===== Extracted information =====

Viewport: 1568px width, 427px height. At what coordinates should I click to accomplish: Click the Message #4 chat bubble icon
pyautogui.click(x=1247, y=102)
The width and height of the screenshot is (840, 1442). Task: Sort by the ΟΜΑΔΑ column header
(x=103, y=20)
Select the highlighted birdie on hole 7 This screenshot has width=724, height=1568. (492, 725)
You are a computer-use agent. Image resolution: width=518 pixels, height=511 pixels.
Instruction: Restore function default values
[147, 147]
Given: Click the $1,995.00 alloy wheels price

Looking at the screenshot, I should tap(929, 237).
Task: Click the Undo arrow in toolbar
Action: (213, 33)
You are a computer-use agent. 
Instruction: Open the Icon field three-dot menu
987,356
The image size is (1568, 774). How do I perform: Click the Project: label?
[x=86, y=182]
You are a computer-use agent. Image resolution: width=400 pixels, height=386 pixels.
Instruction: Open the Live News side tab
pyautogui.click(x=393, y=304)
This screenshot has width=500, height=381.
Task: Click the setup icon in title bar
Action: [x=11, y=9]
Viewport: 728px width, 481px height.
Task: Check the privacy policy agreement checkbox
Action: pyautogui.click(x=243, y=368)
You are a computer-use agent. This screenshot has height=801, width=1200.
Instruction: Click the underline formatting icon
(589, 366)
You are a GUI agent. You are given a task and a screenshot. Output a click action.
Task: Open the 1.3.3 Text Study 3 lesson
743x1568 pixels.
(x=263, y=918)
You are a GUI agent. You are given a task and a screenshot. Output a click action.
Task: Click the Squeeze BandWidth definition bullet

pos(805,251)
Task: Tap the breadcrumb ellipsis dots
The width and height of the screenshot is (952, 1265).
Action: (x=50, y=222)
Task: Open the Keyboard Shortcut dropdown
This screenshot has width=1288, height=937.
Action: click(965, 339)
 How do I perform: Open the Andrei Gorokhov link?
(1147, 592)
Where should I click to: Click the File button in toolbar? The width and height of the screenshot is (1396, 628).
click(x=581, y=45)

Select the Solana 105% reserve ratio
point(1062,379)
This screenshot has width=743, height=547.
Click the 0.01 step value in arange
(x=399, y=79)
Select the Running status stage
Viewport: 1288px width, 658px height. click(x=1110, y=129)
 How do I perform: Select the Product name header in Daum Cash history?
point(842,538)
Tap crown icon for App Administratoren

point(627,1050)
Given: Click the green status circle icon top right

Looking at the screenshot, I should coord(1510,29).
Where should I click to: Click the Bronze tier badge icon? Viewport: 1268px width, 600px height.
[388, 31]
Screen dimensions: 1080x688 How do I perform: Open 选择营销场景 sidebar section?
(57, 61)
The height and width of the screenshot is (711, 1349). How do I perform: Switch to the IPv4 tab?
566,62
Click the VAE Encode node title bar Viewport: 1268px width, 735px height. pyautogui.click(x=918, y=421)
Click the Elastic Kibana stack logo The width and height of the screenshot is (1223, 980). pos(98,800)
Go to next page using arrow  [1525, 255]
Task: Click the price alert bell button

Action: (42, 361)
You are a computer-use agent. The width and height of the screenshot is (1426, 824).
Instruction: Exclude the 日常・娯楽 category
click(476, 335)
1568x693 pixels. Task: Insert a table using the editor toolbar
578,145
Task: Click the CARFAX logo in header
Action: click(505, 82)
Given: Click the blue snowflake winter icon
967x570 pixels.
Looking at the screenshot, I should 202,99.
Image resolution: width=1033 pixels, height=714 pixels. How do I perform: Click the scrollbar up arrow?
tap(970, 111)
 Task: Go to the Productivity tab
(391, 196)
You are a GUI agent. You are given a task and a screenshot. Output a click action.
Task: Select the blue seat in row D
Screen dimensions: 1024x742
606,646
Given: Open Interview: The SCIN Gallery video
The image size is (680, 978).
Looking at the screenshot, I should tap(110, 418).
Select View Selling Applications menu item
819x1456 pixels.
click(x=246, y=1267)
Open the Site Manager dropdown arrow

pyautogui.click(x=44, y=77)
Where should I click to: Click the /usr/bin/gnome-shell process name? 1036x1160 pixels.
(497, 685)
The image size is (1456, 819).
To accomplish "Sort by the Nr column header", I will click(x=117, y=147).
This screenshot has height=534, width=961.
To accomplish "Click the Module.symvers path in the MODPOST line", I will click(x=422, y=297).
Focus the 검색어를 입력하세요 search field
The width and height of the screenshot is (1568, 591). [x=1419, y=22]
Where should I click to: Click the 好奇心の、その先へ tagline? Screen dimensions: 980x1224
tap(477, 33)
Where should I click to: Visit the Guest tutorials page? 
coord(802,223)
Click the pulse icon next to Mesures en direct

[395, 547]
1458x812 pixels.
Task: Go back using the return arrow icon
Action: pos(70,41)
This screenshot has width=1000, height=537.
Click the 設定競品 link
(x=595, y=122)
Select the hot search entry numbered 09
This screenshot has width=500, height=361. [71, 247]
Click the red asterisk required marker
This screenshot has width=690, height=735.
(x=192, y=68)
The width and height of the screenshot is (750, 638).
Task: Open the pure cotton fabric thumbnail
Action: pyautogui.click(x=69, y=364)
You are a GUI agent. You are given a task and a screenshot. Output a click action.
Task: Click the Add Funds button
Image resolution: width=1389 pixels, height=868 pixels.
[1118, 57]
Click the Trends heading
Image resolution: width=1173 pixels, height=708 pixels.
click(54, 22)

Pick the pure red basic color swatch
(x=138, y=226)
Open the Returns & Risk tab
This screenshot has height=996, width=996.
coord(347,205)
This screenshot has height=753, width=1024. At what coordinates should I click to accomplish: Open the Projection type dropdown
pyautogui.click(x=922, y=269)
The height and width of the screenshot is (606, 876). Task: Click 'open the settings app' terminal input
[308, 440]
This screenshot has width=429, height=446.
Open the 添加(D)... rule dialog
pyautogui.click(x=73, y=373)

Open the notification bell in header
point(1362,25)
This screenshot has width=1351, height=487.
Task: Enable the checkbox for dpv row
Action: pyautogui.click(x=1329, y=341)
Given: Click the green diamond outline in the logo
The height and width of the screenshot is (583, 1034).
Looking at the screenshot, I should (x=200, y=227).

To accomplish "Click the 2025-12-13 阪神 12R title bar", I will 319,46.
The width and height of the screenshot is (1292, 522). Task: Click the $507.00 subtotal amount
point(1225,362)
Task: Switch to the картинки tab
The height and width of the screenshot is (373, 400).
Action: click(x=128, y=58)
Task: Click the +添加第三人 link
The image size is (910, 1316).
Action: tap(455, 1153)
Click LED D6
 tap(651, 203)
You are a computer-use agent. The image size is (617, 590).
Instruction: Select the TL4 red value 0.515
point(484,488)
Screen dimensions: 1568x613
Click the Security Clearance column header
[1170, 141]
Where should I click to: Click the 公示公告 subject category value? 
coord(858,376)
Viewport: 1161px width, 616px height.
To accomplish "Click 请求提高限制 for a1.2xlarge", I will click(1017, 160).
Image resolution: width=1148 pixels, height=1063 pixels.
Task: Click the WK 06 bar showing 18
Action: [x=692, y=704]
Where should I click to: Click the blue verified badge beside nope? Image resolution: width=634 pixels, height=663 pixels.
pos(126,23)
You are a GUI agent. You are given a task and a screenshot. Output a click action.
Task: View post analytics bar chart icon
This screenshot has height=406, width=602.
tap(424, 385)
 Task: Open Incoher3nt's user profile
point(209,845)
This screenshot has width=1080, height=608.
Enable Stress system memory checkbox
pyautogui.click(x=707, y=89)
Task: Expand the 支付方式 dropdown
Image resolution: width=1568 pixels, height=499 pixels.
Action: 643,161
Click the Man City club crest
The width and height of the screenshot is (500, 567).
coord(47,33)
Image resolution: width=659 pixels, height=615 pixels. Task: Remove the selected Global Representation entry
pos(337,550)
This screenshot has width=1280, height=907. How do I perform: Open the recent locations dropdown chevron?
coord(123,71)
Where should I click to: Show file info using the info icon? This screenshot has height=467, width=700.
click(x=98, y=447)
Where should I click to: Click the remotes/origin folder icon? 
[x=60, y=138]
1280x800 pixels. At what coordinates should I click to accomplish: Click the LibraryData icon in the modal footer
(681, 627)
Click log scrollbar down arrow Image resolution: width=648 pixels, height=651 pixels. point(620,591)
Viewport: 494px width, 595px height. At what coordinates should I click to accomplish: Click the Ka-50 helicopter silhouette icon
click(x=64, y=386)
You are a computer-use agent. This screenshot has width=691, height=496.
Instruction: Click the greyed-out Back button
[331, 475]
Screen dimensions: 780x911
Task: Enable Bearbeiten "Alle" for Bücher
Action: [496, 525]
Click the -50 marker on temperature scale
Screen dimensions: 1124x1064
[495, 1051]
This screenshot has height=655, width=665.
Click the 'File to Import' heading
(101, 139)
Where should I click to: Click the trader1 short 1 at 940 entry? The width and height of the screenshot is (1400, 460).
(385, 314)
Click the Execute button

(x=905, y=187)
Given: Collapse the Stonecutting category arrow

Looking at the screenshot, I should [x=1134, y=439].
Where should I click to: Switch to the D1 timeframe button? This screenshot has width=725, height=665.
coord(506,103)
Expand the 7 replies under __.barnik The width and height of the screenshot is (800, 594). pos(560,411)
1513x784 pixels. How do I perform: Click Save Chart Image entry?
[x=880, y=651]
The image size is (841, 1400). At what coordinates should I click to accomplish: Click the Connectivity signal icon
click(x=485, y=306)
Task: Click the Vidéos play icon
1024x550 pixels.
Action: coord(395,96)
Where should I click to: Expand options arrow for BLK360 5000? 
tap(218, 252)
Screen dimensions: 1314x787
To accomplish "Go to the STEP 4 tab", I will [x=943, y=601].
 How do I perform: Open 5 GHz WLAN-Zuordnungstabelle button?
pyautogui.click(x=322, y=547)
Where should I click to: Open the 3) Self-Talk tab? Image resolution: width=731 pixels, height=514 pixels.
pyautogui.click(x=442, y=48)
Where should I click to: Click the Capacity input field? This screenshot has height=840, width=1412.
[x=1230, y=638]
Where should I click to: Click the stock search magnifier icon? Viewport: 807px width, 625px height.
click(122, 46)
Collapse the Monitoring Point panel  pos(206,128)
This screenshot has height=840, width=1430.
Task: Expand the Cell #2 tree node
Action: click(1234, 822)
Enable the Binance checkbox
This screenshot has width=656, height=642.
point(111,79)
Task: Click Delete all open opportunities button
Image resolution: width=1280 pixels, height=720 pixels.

=====

What you are asked to do:
Report each line of the material in which the string "computer" occurs.

Solution to the exercise:
You are a computer-use agent. Image resolution: width=518 pixels, height=511 pixels.
You are a computer-use agent. 
You are a computer-use agent. Image resolution: width=400 pixels, height=386 pixels.
You are a computer-use agent. This screenshot has height=801, width=1200.
You are a computer-use agent. The width and height of the screenshot is (1426, 824).
You are a computer-use agent. The image size is (617, 590).
You are a computer-use agent. This screenshot has width=691, height=496.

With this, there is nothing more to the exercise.